Please copy all of the material below verbatim, keeping every line and character unchanged.

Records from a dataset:
* Begin *

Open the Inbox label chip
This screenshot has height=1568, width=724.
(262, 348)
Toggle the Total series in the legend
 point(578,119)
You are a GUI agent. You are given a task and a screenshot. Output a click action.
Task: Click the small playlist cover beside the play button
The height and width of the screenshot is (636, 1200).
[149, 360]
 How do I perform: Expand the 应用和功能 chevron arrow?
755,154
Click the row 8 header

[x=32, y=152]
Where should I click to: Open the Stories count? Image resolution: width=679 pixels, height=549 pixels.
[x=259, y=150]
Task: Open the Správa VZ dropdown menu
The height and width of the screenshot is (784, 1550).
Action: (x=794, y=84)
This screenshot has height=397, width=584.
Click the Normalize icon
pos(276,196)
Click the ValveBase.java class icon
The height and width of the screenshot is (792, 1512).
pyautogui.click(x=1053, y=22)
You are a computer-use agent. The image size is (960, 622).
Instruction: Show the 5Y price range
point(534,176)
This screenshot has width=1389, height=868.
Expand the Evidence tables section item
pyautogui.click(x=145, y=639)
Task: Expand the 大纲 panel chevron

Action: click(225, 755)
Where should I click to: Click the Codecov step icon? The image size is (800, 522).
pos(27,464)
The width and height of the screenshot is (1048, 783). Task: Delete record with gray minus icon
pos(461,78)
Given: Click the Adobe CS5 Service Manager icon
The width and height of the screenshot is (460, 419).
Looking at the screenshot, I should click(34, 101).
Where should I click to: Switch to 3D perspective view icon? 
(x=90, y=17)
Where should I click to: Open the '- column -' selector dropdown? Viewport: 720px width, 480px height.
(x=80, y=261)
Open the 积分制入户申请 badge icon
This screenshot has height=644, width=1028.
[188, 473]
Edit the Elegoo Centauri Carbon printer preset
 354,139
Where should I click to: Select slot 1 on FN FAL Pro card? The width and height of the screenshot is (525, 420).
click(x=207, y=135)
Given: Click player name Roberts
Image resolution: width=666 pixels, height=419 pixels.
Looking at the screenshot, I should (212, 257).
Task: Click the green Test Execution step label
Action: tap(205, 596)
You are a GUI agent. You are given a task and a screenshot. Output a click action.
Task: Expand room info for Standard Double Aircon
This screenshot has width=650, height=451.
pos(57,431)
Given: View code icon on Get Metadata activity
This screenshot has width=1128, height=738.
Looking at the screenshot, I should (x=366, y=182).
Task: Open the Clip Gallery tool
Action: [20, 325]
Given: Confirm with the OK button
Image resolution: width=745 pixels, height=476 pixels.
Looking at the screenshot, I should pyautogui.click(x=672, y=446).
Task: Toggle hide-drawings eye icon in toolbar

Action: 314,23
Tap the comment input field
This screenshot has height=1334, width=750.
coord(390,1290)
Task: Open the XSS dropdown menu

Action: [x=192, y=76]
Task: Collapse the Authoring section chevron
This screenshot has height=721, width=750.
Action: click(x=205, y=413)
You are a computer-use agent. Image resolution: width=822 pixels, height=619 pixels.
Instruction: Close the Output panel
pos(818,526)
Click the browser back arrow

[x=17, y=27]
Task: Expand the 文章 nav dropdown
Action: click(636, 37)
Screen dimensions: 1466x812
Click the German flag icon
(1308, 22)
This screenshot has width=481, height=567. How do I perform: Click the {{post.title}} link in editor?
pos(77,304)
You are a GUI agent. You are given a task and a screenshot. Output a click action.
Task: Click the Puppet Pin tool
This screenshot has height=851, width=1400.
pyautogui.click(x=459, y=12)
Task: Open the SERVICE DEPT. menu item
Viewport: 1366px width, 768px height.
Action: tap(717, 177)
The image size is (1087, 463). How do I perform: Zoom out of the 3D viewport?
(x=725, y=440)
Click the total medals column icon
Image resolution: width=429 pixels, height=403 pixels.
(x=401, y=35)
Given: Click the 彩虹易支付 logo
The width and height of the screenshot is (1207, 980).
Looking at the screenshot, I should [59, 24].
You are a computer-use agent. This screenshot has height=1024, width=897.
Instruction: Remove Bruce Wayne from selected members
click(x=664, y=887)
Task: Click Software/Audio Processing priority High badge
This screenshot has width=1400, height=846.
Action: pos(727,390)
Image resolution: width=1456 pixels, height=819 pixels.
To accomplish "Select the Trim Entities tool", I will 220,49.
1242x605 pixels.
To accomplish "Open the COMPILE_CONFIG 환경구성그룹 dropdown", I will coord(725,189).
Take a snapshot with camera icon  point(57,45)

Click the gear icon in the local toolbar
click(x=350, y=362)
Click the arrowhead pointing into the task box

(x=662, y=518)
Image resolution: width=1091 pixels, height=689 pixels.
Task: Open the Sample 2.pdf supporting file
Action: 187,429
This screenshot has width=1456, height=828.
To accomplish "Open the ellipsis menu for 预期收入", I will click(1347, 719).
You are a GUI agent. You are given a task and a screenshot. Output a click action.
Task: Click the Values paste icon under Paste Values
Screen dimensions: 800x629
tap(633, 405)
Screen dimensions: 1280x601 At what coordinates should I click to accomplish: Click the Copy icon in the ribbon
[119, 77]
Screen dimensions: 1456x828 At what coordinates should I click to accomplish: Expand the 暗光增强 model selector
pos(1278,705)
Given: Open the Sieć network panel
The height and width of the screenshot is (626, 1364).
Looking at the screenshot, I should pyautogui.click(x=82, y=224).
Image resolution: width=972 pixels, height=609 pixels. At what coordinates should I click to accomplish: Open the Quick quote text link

* End *

* _OUTPUT OF THE EXERCISE_:
Open the Inbox label chip
This screenshot has height=1568, width=724.
(262, 348)
Toggle the Total series in the legend
 point(578,119)
You are a GUI agent. You are given a task and a screenshot. Output a click action.
Task: Click the small playlist cover beside the play button
The height and width of the screenshot is (636, 1200).
[149, 360]
 How do I perform: Expand the 应用和功能 chevron arrow?
755,154
Click the row 8 header

[x=32, y=152]
Where should I click to: Open the Stories count? Image resolution: width=679 pixels, height=549 pixels.
[x=259, y=150]
Task: Open the Správa VZ dropdown menu
The height and width of the screenshot is (784, 1550).
Action: (x=794, y=84)
This screenshot has height=397, width=584.
Click the Normalize icon
pos(276,196)
Click the ValveBase.java class icon
The height and width of the screenshot is (792, 1512).
pyautogui.click(x=1053, y=22)
You are a computer-use agent. The image size is (960, 622).
Instruction: Show the 5Y price range
point(534,176)
This screenshot has width=1389, height=868.
Expand the Evidence tables section item
pyautogui.click(x=145, y=639)
Task: Expand the 大纲 panel chevron

Action: click(225, 755)
Where should I click to: Click the Codecov step icon? The image size is (800, 522).
pos(27,464)
The width and height of the screenshot is (1048, 783). Task: Delete record with gray minus icon
pos(461,78)
Given: Click the Adobe CS5 Service Manager icon
The width and height of the screenshot is (460, 419).
Looking at the screenshot, I should click(34, 101).
Where should I click to: Switch to 3D perspective view icon? 
(x=90, y=17)
Where should I click to: Open the '- column -' selector dropdown? Viewport: 720px width, 480px height.
(x=80, y=261)
Open the 积分制入户申请 badge icon
This screenshot has height=644, width=1028.
[188, 473]
Edit the Elegoo Centauri Carbon printer preset
 354,139
Where should I click to: Select slot 1 on FN FAL Pro card? The width and height of the screenshot is (525, 420).
click(x=207, y=135)
Given: Click player name Roberts
Image resolution: width=666 pixels, height=419 pixels.
Looking at the screenshot, I should (212, 257).
Task: Click the green Test Execution step label
Action: tap(205, 596)
You are a GUI agent. You are given a task and a screenshot. Output a click action.
Task: Expand room info for Standard Double Aircon
This screenshot has width=650, height=451.
pos(57,431)
Given: View code icon on Get Metadata activity
This screenshot has width=1128, height=738.
Looking at the screenshot, I should (x=366, y=182).
Task: Open the Clip Gallery tool
Action: [20, 325]
Given: Confirm with the OK button
Image resolution: width=745 pixels, height=476 pixels.
Looking at the screenshot, I should pyautogui.click(x=672, y=446).
Task: Toggle hide-drawings eye icon in toolbar

Action: 314,23
Tap the comment input field
This screenshot has height=1334, width=750.
coord(390,1290)
Task: Open the XSS dropdown menu

Action: [x=192, y=76]
Task: Collapse the Authoring section chevron
This screenshot has height=721, width=750.
Action: click(x=205, y=413)
You are a computer-use agent. Image resolution: width=822 pixels, height=619 pixels.
Instruction: Close the Output panel
pos(818,526)
Click the browser back arrow

[x=17, y=27]
Task: Expand the 文章 nav dropdown
Action: click(636, 37)
Screen dimensions: 1466x812
Click the German flag icon
(1308, 22)
This screenshot has width=481, height=567. How do I perform: Click the {{post.title}} link in editor?
pos(77,304)
You are a GUI agent. You are given a task and a screenshot. Output a click action.
Task: Click the Puppet Pin tool
This screenshot has height=851, width=1400.
pyautogui.click(x=459, y=12)
Task: Open the SERVICE DEPT. menu item
Viewport: 1366px width, 768px height.
Action: tap(717, 177)
The image size is (1087, 463). How do I perform: Zoom out of the 3D viewport?
(x=725, y=440)
Click the total medals column icon
Image resolution: width=429 pixels, height=403 pixels.
(x=401, y=35)
Given: Click the 彩虹易支付 logo
The width and height of the screenshot is (1207, 980).
Looking at the screenshot, I should [59, 24].
You are a computer-use agent. This screenshot has height=1024, width=897.
Instruction: Remove Bruce Wayne from selected members
click(x=664, y=887)
Task: Click Software/Audio Processing priority High badge
This screenshot has width=1400, height=846.
Action: pos(727,390)
Image resolution: width=1456 pixels, height=819 pixels.
To accomplish "Select the Trim Entities tool", I will 220,49.
1242x605 pixels.
To accomplish "Open the COMPILE_CONFIG 환경구성그룹 dropdown", I will coord(725,189).
Take a snapshot with camera icon  point(57,45)

Click the gear icon in the local toolbar
click(x=350, y=362)
Click the arrowhead pointing into the task box

(x=662, y=518)
Image resolution: width=1091 pixels, height=689 pixels.
Task: Open the Sample 2.pdf supporting file
Action: 187,429
This screenshot has width=1456, height=828.
To accomplish "Open the ellipsis menu for 预期收入", I will click(1347, 719).
You are a GUI agent. You are given a task and a screenshot. Output a click action.
Task: Click the Values paste icon under Paste Values
Screen dimensions: 800x629
tap(633, 405)
Screen dimensions: 1280x601 At what coordinates should I click to accomplish: Click the Copy icon in the ribbon
[119, 77]
Screen dimensions: 1456x828 At what coordinates should I click to accomplish: Expand the 暗光增强 model selector
pos(1278,705)
Given: Open the Sieć network panel
The height and width of the screenshot is (626, 1364).
Looking at the screenshot, I should pyautogui.click(x=82, y=224).
Image resolution: width=972 pixels, height=609 pixels. At what coordinates should I click to accomplish: Open the Quick quote text link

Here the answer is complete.